Every line with "bell" in it must be copied from the data.
The records: Begin
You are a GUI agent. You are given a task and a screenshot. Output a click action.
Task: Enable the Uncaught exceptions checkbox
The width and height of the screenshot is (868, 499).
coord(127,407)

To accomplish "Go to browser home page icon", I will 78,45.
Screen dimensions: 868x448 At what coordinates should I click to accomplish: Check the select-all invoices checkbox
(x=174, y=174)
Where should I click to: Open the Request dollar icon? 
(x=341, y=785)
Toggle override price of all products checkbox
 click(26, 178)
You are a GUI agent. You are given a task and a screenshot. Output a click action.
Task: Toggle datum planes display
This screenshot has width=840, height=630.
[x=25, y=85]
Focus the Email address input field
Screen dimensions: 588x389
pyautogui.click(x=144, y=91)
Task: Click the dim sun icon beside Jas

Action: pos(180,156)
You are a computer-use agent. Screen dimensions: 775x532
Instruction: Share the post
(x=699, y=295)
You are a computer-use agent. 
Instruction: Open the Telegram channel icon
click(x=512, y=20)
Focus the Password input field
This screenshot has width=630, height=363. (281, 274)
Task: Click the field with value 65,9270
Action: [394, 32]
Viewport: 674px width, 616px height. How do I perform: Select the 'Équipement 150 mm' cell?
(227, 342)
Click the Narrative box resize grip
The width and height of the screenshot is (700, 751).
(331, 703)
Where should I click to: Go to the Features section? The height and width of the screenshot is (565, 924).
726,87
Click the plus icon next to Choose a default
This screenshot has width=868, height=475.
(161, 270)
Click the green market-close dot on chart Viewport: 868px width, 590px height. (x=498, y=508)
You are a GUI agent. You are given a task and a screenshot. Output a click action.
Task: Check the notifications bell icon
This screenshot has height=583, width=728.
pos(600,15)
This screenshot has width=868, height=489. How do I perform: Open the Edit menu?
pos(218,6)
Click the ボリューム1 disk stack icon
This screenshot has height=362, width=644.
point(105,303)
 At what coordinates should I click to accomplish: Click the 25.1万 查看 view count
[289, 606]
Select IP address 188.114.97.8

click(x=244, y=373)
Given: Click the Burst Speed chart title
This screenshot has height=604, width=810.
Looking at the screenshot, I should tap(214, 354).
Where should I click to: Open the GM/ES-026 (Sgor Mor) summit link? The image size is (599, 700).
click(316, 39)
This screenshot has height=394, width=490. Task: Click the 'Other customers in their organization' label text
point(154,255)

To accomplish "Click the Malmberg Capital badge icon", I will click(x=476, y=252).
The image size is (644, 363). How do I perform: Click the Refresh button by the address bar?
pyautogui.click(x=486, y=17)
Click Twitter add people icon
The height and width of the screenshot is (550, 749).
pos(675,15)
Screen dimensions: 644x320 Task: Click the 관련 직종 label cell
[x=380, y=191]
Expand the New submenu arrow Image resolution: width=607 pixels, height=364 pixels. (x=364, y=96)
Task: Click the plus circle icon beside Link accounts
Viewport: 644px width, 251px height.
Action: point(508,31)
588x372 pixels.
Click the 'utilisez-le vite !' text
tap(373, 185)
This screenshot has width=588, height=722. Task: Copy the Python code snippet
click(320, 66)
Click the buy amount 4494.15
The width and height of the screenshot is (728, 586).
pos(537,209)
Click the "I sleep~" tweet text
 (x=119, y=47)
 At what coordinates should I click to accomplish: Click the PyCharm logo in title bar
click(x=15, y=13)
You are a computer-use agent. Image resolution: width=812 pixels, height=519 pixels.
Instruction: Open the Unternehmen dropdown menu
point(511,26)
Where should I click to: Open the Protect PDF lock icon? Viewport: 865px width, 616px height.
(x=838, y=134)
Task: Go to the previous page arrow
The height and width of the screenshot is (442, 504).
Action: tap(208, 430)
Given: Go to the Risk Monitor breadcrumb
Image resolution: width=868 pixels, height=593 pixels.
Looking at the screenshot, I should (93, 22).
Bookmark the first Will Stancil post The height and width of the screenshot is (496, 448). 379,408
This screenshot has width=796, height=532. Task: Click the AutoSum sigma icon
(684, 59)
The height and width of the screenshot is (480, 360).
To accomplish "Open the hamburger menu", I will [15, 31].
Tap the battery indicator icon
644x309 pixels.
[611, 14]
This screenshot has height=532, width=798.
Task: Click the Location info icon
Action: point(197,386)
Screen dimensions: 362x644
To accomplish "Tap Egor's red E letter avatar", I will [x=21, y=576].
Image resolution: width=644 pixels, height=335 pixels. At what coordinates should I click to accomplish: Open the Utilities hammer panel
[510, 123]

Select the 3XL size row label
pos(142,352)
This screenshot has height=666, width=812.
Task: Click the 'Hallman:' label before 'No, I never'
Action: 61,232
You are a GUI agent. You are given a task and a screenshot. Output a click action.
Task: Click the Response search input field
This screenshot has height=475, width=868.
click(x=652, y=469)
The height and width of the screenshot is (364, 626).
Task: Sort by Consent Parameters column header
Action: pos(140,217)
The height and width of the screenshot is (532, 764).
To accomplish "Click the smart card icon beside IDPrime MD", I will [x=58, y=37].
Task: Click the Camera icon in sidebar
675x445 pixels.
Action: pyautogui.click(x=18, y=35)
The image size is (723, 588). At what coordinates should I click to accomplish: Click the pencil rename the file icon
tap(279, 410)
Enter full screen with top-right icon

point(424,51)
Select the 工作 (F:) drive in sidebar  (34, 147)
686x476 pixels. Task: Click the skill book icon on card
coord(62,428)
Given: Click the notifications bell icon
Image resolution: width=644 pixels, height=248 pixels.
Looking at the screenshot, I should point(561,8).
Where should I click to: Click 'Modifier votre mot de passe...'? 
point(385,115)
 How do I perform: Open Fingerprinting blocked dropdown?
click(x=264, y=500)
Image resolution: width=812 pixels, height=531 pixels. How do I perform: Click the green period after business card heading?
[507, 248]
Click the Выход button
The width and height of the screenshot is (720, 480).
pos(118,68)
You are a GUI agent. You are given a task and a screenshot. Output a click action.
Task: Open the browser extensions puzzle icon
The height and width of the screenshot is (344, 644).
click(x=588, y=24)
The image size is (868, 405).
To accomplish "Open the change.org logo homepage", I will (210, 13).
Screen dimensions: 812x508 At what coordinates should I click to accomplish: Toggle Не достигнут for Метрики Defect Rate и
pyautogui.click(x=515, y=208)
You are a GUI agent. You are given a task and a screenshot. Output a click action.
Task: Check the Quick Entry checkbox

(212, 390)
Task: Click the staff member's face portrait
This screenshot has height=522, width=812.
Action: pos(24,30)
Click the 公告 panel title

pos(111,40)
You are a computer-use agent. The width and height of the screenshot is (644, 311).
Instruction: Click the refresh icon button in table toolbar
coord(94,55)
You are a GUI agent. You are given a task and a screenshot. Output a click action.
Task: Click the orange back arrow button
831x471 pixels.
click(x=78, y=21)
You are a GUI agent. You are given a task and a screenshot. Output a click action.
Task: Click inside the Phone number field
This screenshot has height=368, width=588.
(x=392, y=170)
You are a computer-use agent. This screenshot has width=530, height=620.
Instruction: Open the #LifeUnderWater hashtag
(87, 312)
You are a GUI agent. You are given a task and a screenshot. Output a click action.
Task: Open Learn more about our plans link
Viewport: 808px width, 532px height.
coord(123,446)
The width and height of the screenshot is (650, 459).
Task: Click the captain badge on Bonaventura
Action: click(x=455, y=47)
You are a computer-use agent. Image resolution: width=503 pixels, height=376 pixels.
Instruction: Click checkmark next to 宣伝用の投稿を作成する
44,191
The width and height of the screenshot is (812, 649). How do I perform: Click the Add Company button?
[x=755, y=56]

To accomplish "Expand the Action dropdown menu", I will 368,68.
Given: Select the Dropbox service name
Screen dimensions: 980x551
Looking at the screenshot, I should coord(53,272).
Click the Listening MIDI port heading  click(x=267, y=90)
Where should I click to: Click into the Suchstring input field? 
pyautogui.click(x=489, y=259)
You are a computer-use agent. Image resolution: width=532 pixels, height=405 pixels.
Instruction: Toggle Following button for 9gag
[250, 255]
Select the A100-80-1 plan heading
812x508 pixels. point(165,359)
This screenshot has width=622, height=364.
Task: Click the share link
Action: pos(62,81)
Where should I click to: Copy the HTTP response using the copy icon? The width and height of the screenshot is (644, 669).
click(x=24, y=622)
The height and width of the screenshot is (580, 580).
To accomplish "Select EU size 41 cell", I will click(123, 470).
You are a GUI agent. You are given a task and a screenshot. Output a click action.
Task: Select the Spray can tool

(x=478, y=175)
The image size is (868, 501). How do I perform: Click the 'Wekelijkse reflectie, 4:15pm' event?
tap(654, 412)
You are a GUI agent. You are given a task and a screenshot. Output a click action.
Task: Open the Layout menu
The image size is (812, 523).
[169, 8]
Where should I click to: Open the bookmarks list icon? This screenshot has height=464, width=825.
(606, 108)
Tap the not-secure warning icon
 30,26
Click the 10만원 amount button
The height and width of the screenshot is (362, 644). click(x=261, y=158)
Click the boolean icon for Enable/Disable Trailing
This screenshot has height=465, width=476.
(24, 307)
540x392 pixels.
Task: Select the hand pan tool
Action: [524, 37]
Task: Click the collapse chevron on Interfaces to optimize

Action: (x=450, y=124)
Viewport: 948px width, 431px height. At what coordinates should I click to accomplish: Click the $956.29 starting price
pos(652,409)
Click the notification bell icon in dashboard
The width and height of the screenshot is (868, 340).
The records: End
Reply
Task: Check the notifications bell icon
Given: Click the notifications bell icon
Click the notification bell icon in dashboard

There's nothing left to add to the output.